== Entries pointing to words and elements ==
%%
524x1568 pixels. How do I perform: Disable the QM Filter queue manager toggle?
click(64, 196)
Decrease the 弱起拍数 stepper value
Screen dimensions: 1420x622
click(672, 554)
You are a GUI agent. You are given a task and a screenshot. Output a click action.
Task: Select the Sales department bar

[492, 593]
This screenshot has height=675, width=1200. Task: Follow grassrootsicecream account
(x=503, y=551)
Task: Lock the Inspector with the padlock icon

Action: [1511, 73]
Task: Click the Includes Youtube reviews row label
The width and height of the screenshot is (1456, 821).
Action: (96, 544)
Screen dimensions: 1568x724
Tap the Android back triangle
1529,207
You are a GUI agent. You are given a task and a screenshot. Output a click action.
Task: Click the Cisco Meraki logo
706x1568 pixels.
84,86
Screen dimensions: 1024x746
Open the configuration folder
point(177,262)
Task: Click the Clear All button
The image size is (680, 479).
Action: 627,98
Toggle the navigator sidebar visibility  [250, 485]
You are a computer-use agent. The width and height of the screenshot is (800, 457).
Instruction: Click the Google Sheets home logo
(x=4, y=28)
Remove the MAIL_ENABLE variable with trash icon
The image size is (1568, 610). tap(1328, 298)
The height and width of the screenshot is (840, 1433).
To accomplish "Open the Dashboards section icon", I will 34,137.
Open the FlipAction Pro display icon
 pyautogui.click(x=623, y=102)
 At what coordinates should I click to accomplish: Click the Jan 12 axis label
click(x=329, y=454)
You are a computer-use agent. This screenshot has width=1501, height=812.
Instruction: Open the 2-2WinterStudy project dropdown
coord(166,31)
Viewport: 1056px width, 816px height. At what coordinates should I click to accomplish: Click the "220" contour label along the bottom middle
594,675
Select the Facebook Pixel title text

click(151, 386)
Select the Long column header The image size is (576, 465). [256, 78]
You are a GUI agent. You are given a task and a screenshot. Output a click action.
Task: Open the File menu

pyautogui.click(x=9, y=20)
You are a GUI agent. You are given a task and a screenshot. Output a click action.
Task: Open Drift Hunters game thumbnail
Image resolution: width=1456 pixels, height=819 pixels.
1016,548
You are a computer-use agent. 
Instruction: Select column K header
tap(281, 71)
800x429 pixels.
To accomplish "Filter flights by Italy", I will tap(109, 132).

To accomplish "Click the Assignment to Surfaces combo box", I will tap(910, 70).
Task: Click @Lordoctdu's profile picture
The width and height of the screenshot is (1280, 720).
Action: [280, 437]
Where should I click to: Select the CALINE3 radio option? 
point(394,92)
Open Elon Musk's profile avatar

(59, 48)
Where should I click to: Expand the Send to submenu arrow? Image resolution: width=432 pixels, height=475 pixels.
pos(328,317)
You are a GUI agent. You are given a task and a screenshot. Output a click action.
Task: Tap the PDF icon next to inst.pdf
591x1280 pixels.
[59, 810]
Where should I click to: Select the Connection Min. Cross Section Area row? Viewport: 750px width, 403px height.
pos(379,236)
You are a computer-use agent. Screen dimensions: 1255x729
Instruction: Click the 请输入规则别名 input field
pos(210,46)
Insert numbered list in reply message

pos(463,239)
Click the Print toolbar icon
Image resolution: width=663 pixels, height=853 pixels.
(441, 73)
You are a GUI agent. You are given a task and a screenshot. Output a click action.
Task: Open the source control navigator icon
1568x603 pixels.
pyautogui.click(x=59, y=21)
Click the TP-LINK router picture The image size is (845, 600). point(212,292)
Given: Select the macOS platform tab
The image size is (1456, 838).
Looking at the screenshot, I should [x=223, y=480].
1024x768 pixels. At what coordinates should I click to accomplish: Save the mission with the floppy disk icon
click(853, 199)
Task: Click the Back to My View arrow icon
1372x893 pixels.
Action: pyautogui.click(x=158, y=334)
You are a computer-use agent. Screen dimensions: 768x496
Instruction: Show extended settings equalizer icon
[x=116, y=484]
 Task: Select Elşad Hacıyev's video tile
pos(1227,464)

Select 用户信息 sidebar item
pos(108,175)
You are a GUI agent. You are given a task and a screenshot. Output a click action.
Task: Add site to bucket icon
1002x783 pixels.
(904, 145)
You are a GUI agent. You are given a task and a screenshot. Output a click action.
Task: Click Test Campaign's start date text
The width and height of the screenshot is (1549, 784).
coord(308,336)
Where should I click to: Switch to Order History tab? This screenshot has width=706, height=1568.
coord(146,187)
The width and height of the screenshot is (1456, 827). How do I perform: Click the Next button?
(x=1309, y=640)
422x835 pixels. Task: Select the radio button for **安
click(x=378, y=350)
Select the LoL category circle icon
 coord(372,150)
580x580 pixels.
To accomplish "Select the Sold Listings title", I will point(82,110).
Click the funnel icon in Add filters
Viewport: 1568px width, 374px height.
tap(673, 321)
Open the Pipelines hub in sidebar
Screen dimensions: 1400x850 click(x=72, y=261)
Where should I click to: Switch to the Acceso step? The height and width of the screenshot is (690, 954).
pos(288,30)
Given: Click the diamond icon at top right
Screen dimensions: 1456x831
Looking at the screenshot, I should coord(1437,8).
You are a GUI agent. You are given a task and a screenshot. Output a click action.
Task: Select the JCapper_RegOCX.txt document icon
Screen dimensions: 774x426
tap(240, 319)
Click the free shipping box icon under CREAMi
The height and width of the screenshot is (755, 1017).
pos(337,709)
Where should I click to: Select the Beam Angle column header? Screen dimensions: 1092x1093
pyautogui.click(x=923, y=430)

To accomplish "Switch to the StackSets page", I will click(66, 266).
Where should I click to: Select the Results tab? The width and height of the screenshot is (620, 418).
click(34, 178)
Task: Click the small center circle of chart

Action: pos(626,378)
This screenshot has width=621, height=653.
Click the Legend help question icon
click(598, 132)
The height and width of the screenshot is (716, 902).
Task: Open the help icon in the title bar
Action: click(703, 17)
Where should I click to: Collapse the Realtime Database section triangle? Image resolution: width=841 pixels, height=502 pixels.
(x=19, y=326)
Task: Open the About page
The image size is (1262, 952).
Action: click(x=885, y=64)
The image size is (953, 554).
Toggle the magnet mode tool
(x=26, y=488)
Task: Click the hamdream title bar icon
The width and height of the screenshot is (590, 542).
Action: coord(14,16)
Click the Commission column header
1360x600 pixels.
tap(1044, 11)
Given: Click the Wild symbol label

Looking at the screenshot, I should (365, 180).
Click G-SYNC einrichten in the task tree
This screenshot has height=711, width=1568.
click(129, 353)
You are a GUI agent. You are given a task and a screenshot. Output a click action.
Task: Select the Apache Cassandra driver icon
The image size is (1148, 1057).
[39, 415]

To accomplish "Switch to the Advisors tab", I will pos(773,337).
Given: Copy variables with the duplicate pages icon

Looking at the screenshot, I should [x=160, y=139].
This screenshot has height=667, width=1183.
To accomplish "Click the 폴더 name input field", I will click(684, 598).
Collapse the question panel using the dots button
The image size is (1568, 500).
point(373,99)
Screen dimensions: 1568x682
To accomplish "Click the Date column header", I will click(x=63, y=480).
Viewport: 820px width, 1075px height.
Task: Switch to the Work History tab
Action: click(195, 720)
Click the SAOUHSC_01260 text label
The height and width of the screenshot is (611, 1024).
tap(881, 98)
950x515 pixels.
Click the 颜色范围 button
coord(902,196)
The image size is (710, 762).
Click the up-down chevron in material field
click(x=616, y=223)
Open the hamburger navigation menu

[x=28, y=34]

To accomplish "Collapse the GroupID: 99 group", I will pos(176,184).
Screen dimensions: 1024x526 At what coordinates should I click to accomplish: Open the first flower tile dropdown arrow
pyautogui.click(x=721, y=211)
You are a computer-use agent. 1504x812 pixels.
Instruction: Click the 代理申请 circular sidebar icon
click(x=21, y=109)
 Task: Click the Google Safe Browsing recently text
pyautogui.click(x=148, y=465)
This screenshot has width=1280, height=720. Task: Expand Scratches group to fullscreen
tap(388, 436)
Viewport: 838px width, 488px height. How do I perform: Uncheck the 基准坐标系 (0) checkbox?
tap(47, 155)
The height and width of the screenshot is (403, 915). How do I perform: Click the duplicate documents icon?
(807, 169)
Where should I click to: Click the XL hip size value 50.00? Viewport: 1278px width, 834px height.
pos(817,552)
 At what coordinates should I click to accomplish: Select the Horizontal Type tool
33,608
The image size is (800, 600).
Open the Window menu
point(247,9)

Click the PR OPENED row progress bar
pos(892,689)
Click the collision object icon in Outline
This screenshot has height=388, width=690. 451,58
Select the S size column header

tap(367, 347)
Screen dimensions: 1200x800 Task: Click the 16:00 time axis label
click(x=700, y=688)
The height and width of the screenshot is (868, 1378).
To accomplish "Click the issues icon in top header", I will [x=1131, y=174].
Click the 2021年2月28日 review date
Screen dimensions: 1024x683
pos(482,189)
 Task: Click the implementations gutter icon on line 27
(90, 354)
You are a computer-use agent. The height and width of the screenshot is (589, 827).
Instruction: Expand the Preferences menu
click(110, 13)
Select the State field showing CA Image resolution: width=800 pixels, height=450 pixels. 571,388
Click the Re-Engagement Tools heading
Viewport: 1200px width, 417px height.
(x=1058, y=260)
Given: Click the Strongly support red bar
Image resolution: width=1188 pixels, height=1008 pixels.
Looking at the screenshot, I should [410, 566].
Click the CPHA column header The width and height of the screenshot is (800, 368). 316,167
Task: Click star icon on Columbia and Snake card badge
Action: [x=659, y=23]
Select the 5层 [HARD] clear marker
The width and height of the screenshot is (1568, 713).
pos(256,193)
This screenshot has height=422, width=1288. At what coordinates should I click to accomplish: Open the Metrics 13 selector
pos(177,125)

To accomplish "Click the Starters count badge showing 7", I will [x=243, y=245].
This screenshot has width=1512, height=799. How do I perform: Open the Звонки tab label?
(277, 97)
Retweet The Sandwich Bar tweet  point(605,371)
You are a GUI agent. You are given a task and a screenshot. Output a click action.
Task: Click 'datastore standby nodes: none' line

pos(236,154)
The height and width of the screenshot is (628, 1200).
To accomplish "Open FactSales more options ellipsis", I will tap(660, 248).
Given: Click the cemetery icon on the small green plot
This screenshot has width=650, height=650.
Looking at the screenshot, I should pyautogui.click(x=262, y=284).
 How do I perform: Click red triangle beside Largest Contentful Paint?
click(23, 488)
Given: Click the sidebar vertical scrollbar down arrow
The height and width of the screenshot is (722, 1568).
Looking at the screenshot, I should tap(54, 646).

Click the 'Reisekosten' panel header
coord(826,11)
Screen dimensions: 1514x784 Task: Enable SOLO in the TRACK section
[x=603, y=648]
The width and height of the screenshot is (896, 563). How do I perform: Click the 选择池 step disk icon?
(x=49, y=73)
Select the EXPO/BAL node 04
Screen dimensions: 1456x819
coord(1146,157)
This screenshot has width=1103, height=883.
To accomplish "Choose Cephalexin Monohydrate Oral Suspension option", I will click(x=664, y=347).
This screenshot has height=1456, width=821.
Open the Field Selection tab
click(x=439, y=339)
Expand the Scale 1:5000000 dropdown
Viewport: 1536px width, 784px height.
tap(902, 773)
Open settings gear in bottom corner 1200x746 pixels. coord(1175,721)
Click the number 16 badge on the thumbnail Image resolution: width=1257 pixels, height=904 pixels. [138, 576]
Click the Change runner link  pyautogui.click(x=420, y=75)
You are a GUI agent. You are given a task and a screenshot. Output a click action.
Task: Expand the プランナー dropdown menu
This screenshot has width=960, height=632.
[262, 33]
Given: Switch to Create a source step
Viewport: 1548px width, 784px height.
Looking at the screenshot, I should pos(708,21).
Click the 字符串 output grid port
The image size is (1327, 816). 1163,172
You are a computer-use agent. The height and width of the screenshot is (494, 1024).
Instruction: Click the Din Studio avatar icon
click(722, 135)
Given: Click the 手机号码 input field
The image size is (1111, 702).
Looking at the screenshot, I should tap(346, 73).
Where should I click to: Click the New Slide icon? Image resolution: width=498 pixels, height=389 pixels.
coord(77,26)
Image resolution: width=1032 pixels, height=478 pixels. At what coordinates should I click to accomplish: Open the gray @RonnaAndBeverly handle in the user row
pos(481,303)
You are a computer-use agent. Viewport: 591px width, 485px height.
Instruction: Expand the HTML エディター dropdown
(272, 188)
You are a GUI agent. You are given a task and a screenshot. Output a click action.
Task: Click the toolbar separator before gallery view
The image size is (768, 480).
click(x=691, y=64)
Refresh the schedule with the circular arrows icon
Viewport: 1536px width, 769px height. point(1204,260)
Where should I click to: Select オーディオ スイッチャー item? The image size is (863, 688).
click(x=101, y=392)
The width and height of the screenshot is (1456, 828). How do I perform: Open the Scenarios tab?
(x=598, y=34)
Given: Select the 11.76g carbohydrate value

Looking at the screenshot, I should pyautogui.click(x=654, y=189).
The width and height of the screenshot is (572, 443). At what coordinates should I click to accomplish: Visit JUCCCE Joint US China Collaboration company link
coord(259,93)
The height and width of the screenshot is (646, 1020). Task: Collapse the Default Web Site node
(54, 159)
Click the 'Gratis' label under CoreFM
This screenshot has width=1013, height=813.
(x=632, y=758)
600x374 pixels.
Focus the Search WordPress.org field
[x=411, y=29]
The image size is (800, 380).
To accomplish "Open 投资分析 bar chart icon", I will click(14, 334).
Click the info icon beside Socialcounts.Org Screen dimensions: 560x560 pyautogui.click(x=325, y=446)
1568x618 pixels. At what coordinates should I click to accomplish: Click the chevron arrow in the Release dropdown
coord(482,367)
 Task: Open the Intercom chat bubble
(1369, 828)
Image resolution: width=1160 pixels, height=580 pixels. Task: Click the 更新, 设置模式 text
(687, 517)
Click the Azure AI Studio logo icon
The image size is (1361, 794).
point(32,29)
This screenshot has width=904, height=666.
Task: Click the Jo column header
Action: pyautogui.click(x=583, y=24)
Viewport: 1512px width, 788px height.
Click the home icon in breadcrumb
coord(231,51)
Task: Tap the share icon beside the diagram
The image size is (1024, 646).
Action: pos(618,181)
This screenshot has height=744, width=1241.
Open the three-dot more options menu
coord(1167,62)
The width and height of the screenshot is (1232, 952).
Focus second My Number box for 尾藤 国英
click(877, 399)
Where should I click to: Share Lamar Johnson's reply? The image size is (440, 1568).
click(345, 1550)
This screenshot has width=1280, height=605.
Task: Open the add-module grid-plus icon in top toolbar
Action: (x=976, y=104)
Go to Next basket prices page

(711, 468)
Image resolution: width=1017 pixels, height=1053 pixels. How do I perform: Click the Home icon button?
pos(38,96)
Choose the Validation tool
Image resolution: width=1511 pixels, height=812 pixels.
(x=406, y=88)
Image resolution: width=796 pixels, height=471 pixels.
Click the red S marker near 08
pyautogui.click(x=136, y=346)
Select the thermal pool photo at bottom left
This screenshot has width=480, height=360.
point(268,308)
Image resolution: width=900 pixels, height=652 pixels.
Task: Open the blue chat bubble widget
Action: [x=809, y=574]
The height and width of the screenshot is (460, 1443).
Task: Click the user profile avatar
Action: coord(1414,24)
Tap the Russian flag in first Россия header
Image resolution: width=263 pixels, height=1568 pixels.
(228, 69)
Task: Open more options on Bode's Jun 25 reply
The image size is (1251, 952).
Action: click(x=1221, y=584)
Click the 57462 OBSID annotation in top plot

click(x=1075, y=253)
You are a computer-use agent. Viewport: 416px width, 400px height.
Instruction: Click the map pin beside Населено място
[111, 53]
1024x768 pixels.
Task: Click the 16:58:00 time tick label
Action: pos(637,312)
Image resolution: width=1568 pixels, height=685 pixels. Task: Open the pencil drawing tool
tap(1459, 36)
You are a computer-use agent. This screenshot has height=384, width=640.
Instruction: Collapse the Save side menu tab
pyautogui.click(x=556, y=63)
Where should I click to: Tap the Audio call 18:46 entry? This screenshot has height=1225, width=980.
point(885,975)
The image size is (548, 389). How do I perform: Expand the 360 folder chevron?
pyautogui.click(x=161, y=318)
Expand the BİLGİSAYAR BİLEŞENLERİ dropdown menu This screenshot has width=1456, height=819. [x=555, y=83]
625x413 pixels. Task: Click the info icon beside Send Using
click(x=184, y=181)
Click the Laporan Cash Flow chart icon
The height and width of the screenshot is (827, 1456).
%%
== TO BE DONE ==
Can you return, unchanged, the lines of the material that begin with the line containing "The width and height of the screenshot is (1456, 828)." and run through the line containing "coord(259,93)"?

== FINAL RESULT ==
The width and height of the screenshot is (1456, 828). How do I perform: Open the Scenarios tab?
(x=598, y=34)
Given: Select the 11.76g carbohydrate value

Looking at the screenshot, I should pyautogui.click(x=654, y=189).
The width and height of the screenshot is (572, 443). At what coordinates should I click to accomplish: Visit JUCCCE Joint US China Collaboration company link
coord(259,93)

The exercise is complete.